Workout While It Grills: Ball Slams and Resistance Band Rows
Grab your Trojan Slam Ball and Resistance Bands for a workout that combines explosive power and strength.
Workout:
- Overhead Ball Slams: 12 reps
- Side-to-Side Medicine Ball Slams: 12 reps (6 per side)
- Resistance Band Rows: 12 reps (wrap the band around a secure post for these)
Rest for 30 seconds and repeat for 3 rounds. This combo works your core, upper back, and shoulders, giving you that sculpted, athletic look.
Herbivore’s Option: Protein-Packed Veggie Kebabs with Jump Rope Intervals
What’s Cooking?
This one is for the herbivores! These veggie kebabs are loaded with mushrooms, baby corn, and brinjals, then topped with a sprinkle of feta for a protein-packed finish. They’re the perfect, light way to wrap up your braai feast.
Recipe:
- Ingredients:
- 10 button mushrooms
- 1 brinjal, cubed
- 1 handful baby corn
- 2 tbsp olive oil
- 1 tsp balsamic vinegar
- Salt and pepper to taste
- Feta cheese for garnish
- Instructions:
- Toss the veggies in olive oil, balsamic vinegar, salt, and pepper.
- Thread onto skewers and grill for 8–10 minutes, turning often for even cooking.
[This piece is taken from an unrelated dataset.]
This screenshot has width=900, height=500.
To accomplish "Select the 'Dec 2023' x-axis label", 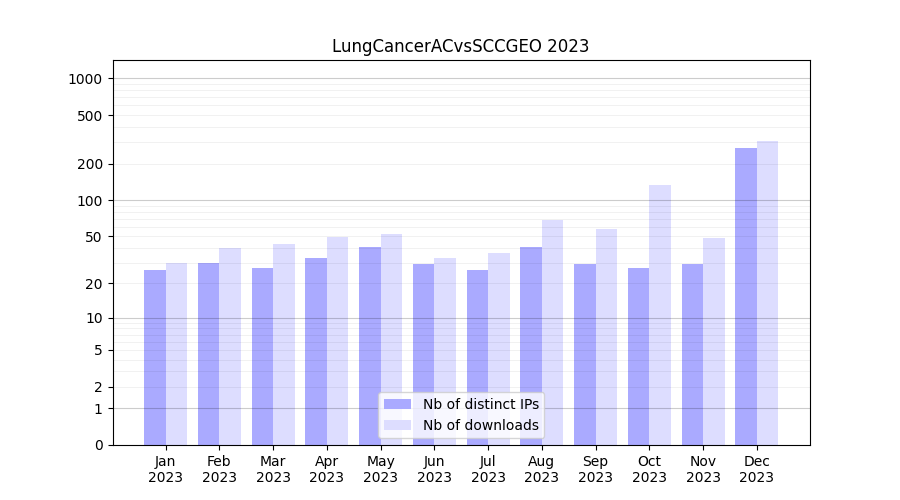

- Sprinkle with crumbled feta just before serving.
Final Round: Jump Rope and Stability Work
While those veggies caramelise, it’s time to torch some calories and work on your balance with a Trojan Jump Rope and Balance Ball.
Workout:
- Jump Rope Intervals: 30 seconds standard jumps, 30 seconds high knees, 15 seconds double unders.
- Balance Ball Plank (using the Trojan Anti-Burst Body Ball): 30 seconds.
- Mountain Climbers (arms on the Ball): 30 seconds.
Repeat for 3 rounds. This combo hits your cardio, core, and stability, ensuring you finish strong.
Bon Appetit!
This summer, it’s all about balance. Good food, great company, and just enough movement to feel strong and energised. Whether you’re smashing out push-ups on the lawn or dishing up a plate of good food, this is your recipe for a braai season that’s as fit as it is fun.